The community it serves includes primary health organisations (PHO’s), district health boards (DHB’s), private hospital groups and a large number of suppliers ranging from multinational to small and local.
The Gateway, built and maintained by Tranzsoft, provides software-as-a-service via the internet to enable multiple customers (hospitals and providers) to purchase through a single gateway from suppliers. It also provides integration between each group’s financial and procurement systems.
Having a centralised portal puts new or smaller suppliers on an even footing with large incumbents, and allows for competitive supply alternatives to be available to DHB procurement groups.
So, why has the platform not been implemented across the board? Rod Hall, CEO at Tranzsoft, says while the benefits of the solution are self-evident, the sector has been slow to leverage new technology, due to the glacially slow politics of change in the health sector: “While the Northern DHBs and many suppliers are connected, other DHBs are pending system changes that are holding implementations up across the sector. Despite their worthy goals, these organisations struggle to introduce the needed changes for all the wrong reasons,” says Hall.
Hall’s frustration extends beyond simply wanting more business falling his way.

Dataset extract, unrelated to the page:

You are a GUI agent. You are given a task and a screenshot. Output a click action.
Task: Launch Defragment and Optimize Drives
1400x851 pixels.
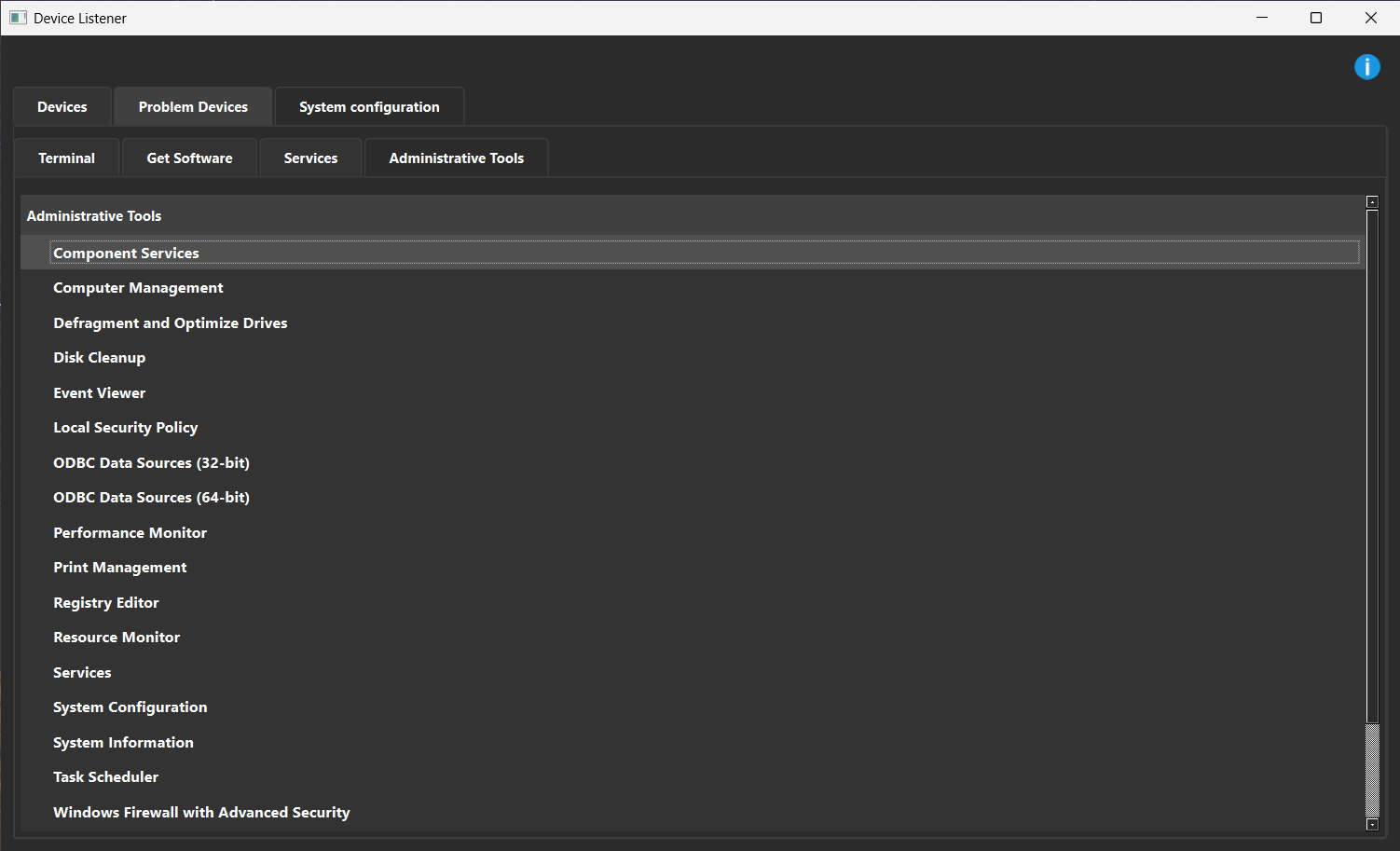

He gives his time freely across many industry bodies, but says the sector appears to suffer from a lack of understanding on many aspects of supply chain technology in particular. “Change needs to come from the top, and technology, despite being a key enabler for improving performance, often struggles to find a place on the right agendas,” he says. Hall has however been encouraged by a new CTO role at the Ministry of Health, a move he says is a step in the right direction.
Back on the technology, a related web portal (LOCUS) also ensures the right supplies turn up in theatre at the right time for the right surgery. Custom-configured surgical kits can be ordered for operations directly from surgeon to supplier, including the consignment kit that device suppliers manage on behalf of hospitals.
For consignment surgical stock, the cloud-based LOCUS solution provides full supply chain and warehouse visibility from the surgeon on the demand side to the companies on the supply side. Control and visibility is also improved within hospitals (from storage to theatre and ultimately to finance for billing of items used), and across surgical stocks.
The result is the right surgical kit is available for use by the surgeon for a specific patient.
Consignment stock relates to such things as a selection of replacement hips of different sizes. Such stock has high cost implications when stock expires or is not used so visibility is critical to avoid wastage. The correct supplies being available for surgery also reduces the number of operations needing to be re-scheduled, meaning people get treated on time.
Another benefit on tracking surgical supplies is that the information gathered also ensures accurate data for the National Implant Register (supporting recalls and clinical research for example).
With pressure on every facet of health delivery, these systems are proven examples of technology enabling improvements in both patient safety, operational efficiency and data accuracy. These are central tenets of the Ministry of Health’s e-Health vision, but the leadership to advocate for change seems to be the missing link.
The underlying message for all concerned must be…sooner rather than later, please.